The Guardian reports that, by filling two silos with a pulverised rock, such as gravel, electricity from offshore wind farms like Cape Wind could be stored onsite for up to three years with with no maintenance and only marginal losses.

"Electricity would be used to heat and pressurise argon gas that is then fed into one of the silos. By the time the gas leaves the chamber, it has cooled to ambient temperature but the gravel itself is heated to 500C.

After leaving the silo, the argon is then fed into the second silo, where it expands back to normal atmospheric pressure. This process acts like a giant refrigerator, causing the gas (and rock) temperature inside the second chamber to drop to -160C.

The electrical energy generated originally by the wind turbines originally [sic] is stored as a temperature difference between the two rock-filled silos.
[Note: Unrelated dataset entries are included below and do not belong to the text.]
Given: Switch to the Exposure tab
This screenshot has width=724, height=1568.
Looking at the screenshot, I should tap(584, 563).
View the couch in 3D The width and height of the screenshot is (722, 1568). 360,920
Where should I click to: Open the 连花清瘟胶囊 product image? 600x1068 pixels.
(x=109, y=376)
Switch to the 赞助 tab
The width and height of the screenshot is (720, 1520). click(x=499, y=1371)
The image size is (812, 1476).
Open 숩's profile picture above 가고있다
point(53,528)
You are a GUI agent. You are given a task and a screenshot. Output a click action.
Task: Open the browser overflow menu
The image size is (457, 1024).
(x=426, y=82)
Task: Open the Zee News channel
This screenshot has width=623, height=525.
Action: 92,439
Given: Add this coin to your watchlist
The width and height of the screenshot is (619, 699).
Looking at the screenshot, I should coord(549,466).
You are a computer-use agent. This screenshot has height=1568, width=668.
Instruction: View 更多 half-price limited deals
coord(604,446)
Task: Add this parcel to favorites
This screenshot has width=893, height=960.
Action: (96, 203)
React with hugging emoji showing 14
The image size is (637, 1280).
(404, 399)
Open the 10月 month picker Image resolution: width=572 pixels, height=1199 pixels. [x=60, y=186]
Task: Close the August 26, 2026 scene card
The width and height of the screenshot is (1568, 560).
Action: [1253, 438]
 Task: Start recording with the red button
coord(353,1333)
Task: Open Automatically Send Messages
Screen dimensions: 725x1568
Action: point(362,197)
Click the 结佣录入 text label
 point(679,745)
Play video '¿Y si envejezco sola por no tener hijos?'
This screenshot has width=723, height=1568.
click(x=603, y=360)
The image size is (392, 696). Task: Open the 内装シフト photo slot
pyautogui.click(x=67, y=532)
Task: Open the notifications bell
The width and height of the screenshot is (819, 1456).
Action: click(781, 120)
To release the energy, the cycle is reversed, and as the energy passes from hot to cold it powers a generator that makes electricity" (Guardian).

Isentropic, the private technology company responsible for the silo concept, claims that the giant gravel "batteries" would be 80% more efficient than hydro-electric dams, and, because gravel is cheap, the cost of a system per kilowatt-hour of storage would be between $10 and $55.

A February report published by Charles River Associates, a leading economic consulting firm, found that when completed, Cape Wind will place downward pressure on the wholesale clearing price of electricity by reducing operations of higher priced and polluting fossil fueled units. As a result, wholesale electric prices for the New England region are expected to decrease by $4.6 billion over 25 years.

If Isentropic's future plans to build a 100kw demostrator facility are successful, we might soon see more wind farms like Cape Wind approved without a ten-year debate over cost-effectiveness.